**WORK TO COMPLETE**
The output must be the data, printed exactly as written.

**DATA LISTING**
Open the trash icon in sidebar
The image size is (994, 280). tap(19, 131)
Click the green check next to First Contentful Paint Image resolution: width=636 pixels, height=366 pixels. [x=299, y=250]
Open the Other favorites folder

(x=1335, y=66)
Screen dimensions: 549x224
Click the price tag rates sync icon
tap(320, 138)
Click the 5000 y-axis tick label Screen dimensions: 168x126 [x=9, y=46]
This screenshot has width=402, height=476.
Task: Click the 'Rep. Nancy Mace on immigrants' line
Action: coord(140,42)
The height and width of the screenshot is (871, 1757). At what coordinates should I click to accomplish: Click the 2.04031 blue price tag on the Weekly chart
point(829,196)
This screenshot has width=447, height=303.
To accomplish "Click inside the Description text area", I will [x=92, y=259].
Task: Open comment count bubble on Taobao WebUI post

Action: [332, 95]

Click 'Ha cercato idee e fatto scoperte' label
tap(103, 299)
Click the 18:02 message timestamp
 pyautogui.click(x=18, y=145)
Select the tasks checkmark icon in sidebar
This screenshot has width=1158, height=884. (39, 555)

**RESPONSE TO THIS TASK**
Open the trash icon in sidebar
The image size is (994, 280). tap(19, 131)
Click the green check next to First Contentful Paint Image resolution: width=636 pixels, height=366 pixels. [x=299, y=250]
Open the Other favorites folder

(x=1335, y=66)
Screen dimensions: 549x224
Click the price tag rates sync icon
tap(320, 138)
Click the 5000 y-axis tick label Screen dimensions: 168x126 [x=9, y=46]
This screenshot has width=402, height=476.
Task: Click the 'Rep. Nancy Mace on immigrants' line
Action: coord(140,42)
The height and width of the screenshot is (871, 1757). At what coordinates should I click to accomplish: Click the 2.04031 blue price tag on the Weekly chart
point(829,196)
This screenshot has width=447, height=303.
To accomplish "Click inside the Description text area", I will [x=92, y=259].
Task: Open comment count bubble on Taobao WebUI post

Action: [332, 95]

Click 'Ha cercato idee e fatto scoperte' label
tap(103, 299)
Click the 18:02 message timestamp
 pyautogui.click(x=18, y=145)
Select the tasks checkmark icon in sidebar
This screenshot has width=1158, height=884. (39, 555)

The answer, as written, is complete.